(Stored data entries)
================

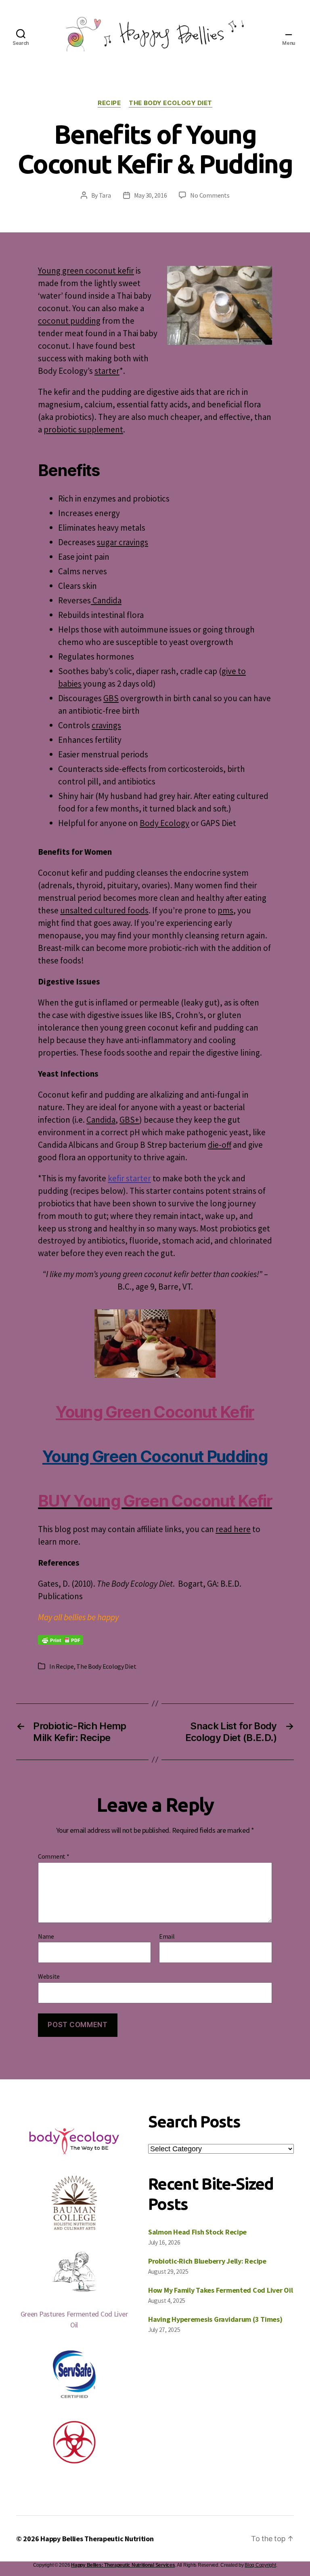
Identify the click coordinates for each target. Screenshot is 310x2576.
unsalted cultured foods (104, 910)
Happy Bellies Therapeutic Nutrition (97, 2538)
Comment (53, 1856)
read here (233, 1529)
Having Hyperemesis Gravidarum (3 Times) (215, 2319)
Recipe (109, 103)
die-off (219, 1144)
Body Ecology (164, 823)
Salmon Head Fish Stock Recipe (197, 2232)
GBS (111, 698)
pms (225, 910)
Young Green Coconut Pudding (155, 1456)
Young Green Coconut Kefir (155, 1412)
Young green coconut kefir (86, 270)
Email (167, 1936)
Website (49, 1976)
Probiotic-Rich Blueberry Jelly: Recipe (207, 2261)
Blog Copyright (260, 2565)
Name (46, 1936)
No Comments (209, 195)
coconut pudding (69, 320)
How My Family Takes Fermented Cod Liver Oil (220, 2290)
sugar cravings (122, 542)
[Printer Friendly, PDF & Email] (60, 1639)
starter (106, 370)
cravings (106, 725)
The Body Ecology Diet (170, 103)
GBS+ (129, 1119)
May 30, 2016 (150, 195)
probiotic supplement (83, 429)
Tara (105, 195)
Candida (106, 600)
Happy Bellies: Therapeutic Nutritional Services (123, 2565)
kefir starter (129, 1178)
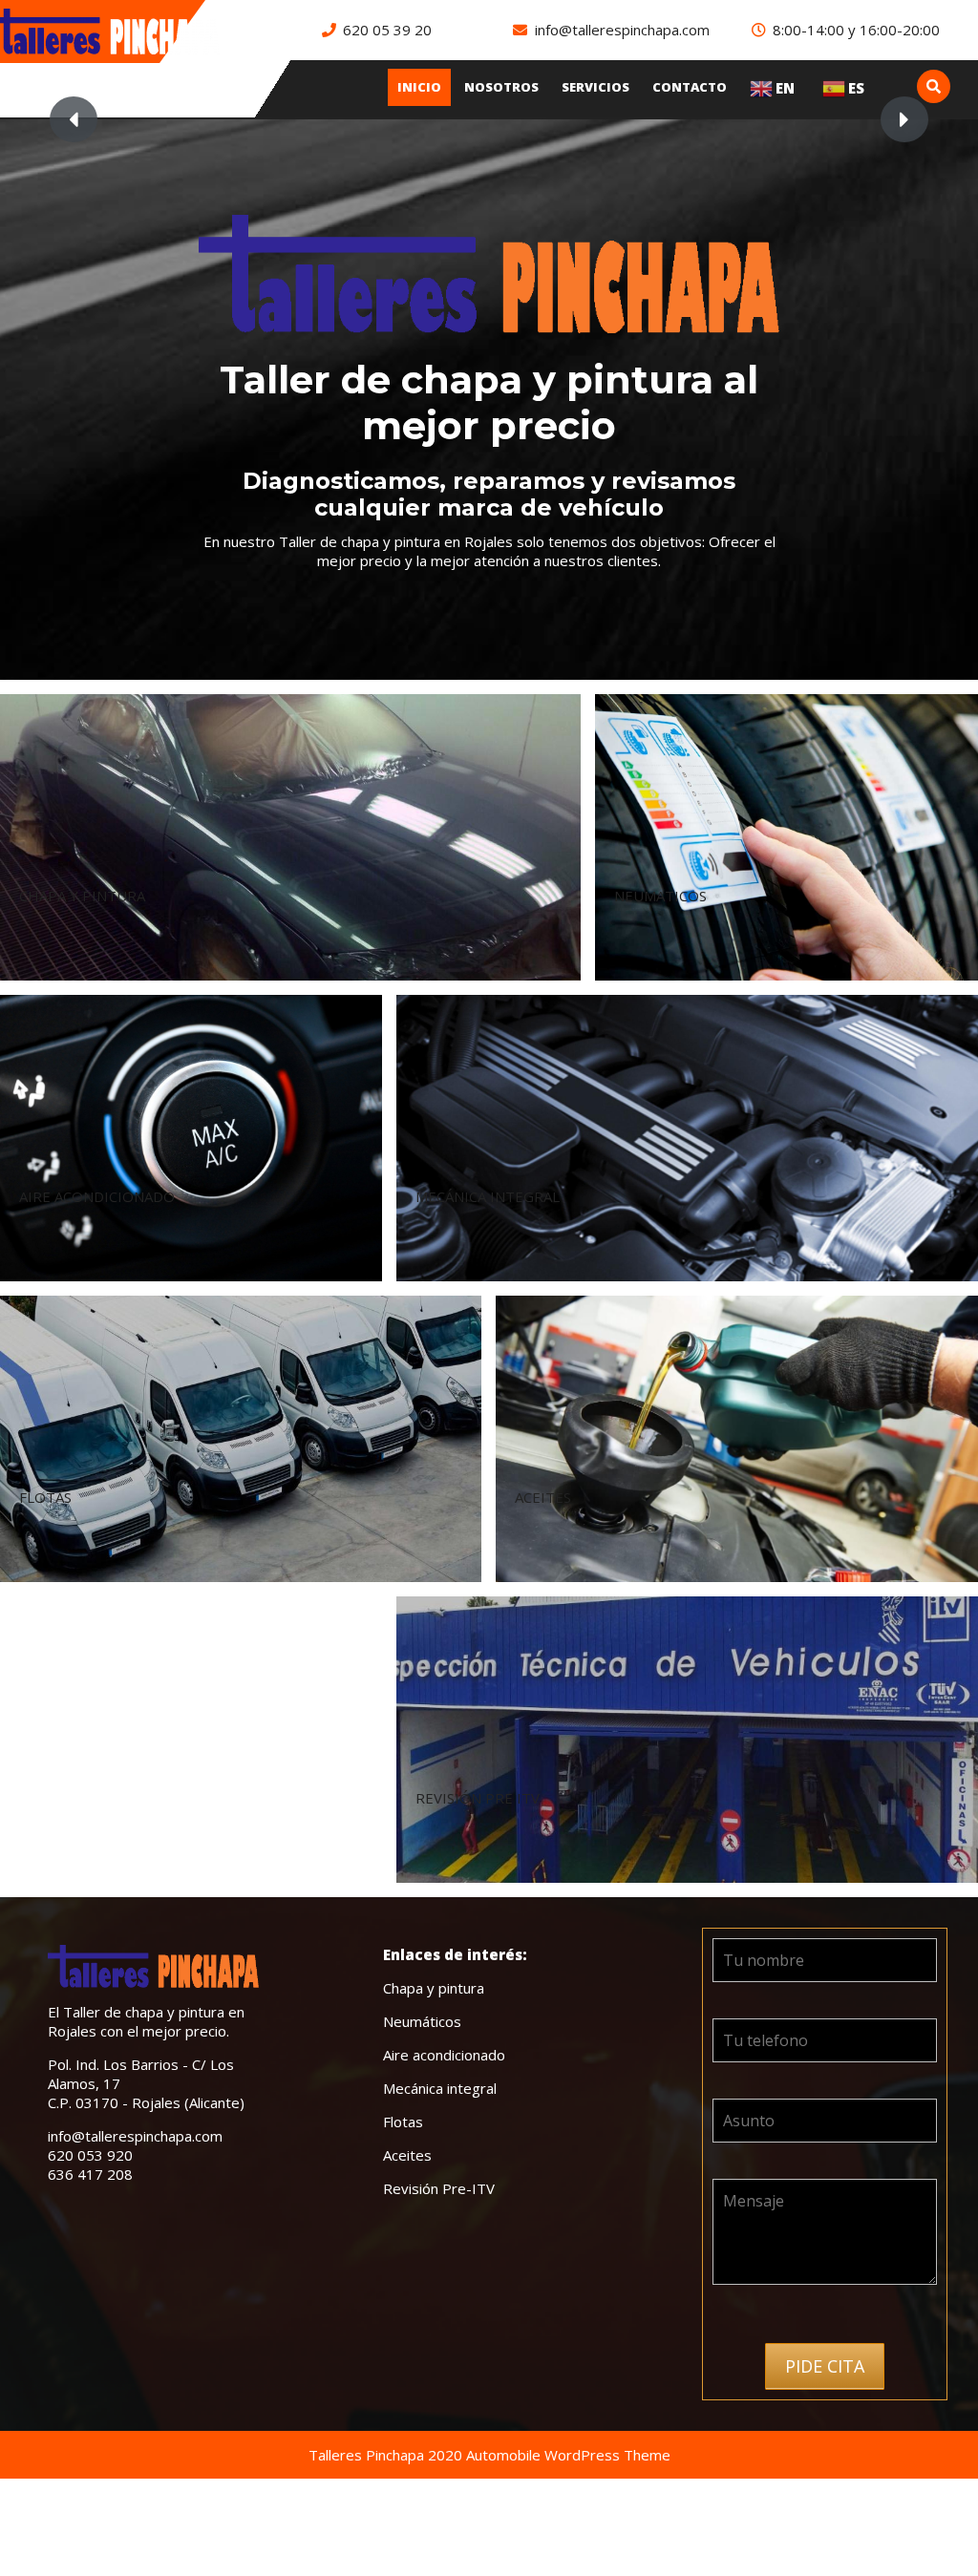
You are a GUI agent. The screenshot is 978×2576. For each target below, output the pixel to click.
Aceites (407, 2154)
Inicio (419, 86)
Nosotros (501, 86)
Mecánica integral (440, 2088)
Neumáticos (422, 2021)
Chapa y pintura (433, 1987)
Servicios (595, 86)
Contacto (689, 86)
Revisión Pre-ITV (439, 2188)
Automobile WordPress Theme (568, 2454)
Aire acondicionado (444, 2054)
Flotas (403, 2121)
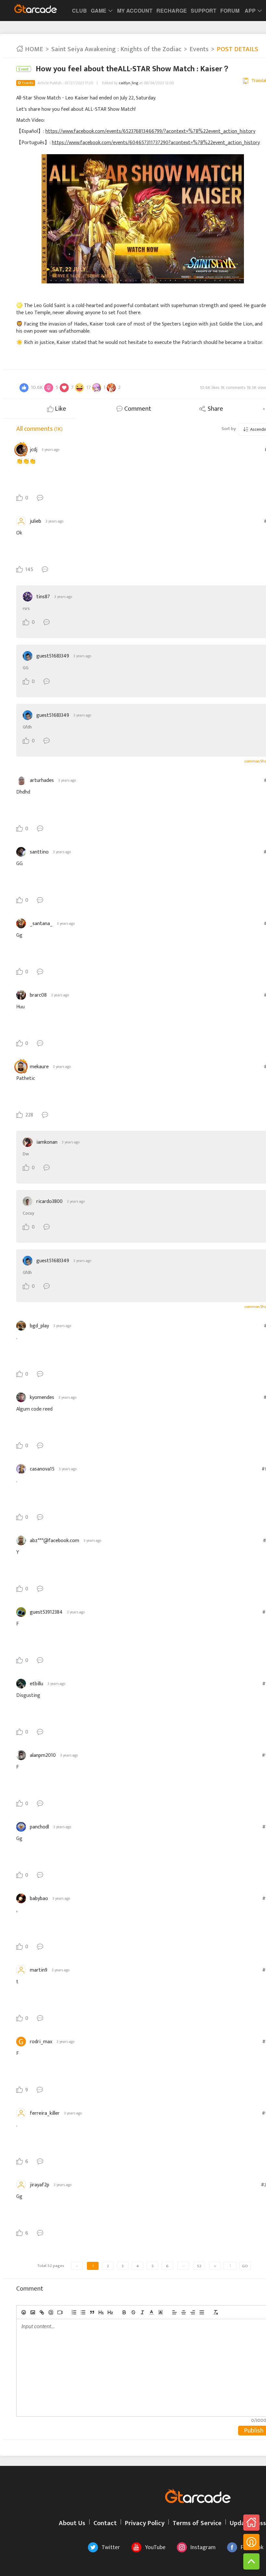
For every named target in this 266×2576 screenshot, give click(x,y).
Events (199, 49)
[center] (183, 2312)
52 (199, 2266)
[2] (110, 2312)
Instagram (203, 2547)
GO (245, 2266)
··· (183, 2266)
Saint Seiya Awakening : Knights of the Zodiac (116, 49)
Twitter (111, 2547)
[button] (151, 2312)
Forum (229, 10)
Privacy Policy (144, 2523)
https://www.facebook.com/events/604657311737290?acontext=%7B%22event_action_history (156, 142)
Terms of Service (197, 2523)
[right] (192, 2312)
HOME (33, 49)
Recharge (171, 10)
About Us (72, 2523)
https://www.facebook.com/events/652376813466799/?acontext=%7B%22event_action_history (150, 131)
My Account (134, 10)
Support (203, 10)
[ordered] (74, 2312)
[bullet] (83, 2312)
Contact (105, 2523)
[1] (101, 2312)
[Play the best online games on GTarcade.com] (35, 8)
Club (79, 10)
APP (250, 10)
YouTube (155, 2547)
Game (98, 10)
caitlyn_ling (128, 83)
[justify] (201, 2312)
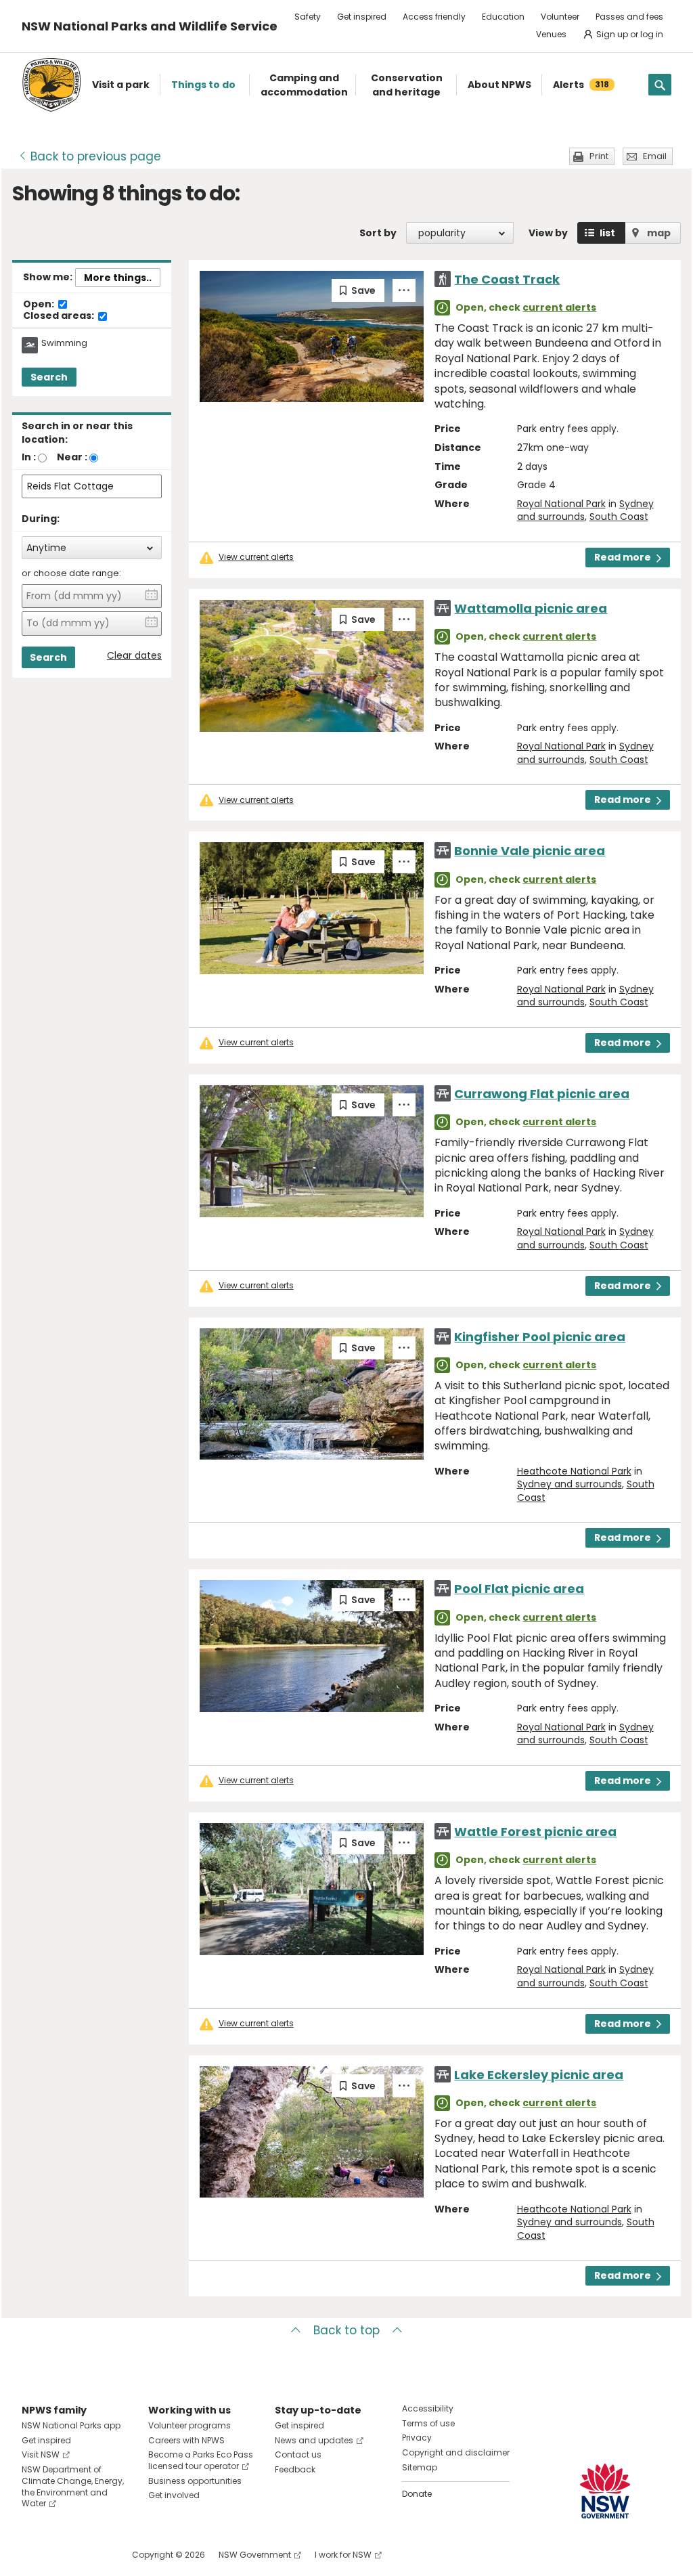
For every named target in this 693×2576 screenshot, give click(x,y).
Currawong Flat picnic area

================

• Your assignment:
Pictures in the entries do not go into the copy. Print only the lines starting at the one containing "Having Hyperemesis Gravidarum" and ending at the one containing "Revisión Pre-ITV (439, 2188)", exactly as they appear.

• Answer space:
Having Hyperemesis Gravidarum (3 Times) (215, 2319)
Recipe (109, 103)
die-off (219, 1144)
Body Ecology (164, 823)
Salmon Head Fish Stock Recipe (197, 2232)
GBS (111, 698)
pms (225, 910)
Young Green Coconut Pudding (155, 1456)
Young Green Coconut Kefir (155, 1412)
Young green coconut kefir (86, 270)
Email (167, 1936)
Website (49, 1976)
Probiotic-Rich Blueberry Jelly: Recipe (207, 2261)
Blog Copyright (260, 2565)
Name (46, 1936)
No Comments (209, 195)
coconut pudding (69, 320)
How My Family Takes Fermented Cod Liver Oil (220, 2290)
sugar cravings (122, 542)
[Printer Friendly, PDF & Email] (60, 1639)
starter (106, 370)
cravings (106, 725)
The Body Ecology Diet (170, 103)
GBS+ (129, 1119)
May 30, 2016 (150, 195)
probiotic supplement (83, 429)
Tara (105, 195)
Candida (106, 600)
Happy Bellies: Therapeutic Nutritional Services (123, 2565)
kefir starter (129, 1178)
You are a GUI agent. The screenshot is 978×2576. For each target below, output the pixel to click.
Aceites (407, 2154)
Inicio (419, 86)
Nosotros (501, 86)
Mecánica integral (440, 2088)
Neumáticos (422, 2021)
Chapa y pintura (433, 1987)
Servicios (595, 86)
Contacto (689, 86)
Revisión Pre-ITV (439, 2188)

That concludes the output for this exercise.